El-Sayed smiled. ‘I never use Twitter,’ he said. ‘I never really understood the point of social media. People need to talk to each other. They need to connect, face to face, or at the very least to hear each other’s voices. I call my friends and family, I don’t text them.’

The man said nothing.

‘At least let me get you a drink, brother,’ said El-Sayed. ‘Some water if nothing else. You must be thirsty.’

The man didn’t look at El-Sayed, but he nodded.

El-Sayed waved at a barista and clicked his pudgy fingers. ‘You, bring him a water. Quickly.’

The barista hurried over with a bottle, twisted off the cap, put it down in front of the man, then scurried back behind the counter.

The man used his left hand to lift the bottle to his lips. El-Sayed smiled and sipped his coffee, then smiled encouragingly at his son. Hassan’s face was bathed in sweat and El-Sayed could smell the boy’s fear. He wanted to tell him that everything was going to be all right, but he had to take it one step at a time.

LAMBETH CENTRAL COMMUNICATIONS COMMAND CENTRE (12.34 p.m.)

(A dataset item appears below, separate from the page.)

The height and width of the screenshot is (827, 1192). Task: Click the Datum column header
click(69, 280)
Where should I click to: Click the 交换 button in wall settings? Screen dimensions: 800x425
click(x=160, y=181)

‘We’ve identified four of them now,’ said Waterman. She tapped on her keyboard and four pictures flashed up on her screen. All bearded Asian men, all in their twenties or thirties, they could have been cousins, if not brothers. ‘Top left, Mohammed Malik. Top right, Ismail Hussain. We talked about them earlier. Bottom left, Rabeel Bhashir, bottom right, Mohammed Faisal Chaudhry. Rarely uses the Mohammed as a Christian name.’ She pulled a face. ‘Whoops. Can’t say that, obviously. Anyway, we’re reasonably sure that Bhashir is in the church in Brixton. Chaudhry is the bomber in the pub in Marylebone.’

‘What do you mean you’re reasonably sure about Bhashir?’

‘Facial recognition isn’t an exact science,’ said Waterman. ‘A lot depends on the material we’re working with. One of the hostages posted a picture of him on Twitter but it was a side-on view. But even so we’re looking at an accuracy prediction of eighty per cent. We’re more sure about Chaudhry.’

‘And are either of them known?’

‘They’re both known, both on our watch lists, but at a low level.’

‘Then how could this happen?’ asked Kamran. ‘If they were being watched, how did they get suicide vests?’

‘There’s a difference between being watched and being on a watch list. They were considered possible threats, not direct threats.’

‘I’d say this was a pretty direct threat, wouldn’t you?’ asked Kamran. Captain Murray joined them, holding a cup of black coffee.

Waterman held up her hands. ‘Please, Superintendent, don’t go shooting the messenger here. At any one time we have literally thousands of British Asians on our watch lists. Just visiting a relative in Pakistan is enough to get them red-flagged, or posting on a jihadist website or tweeting in support of ISIS. But we don’t have the resources to put every one of them under full-time surveillance.’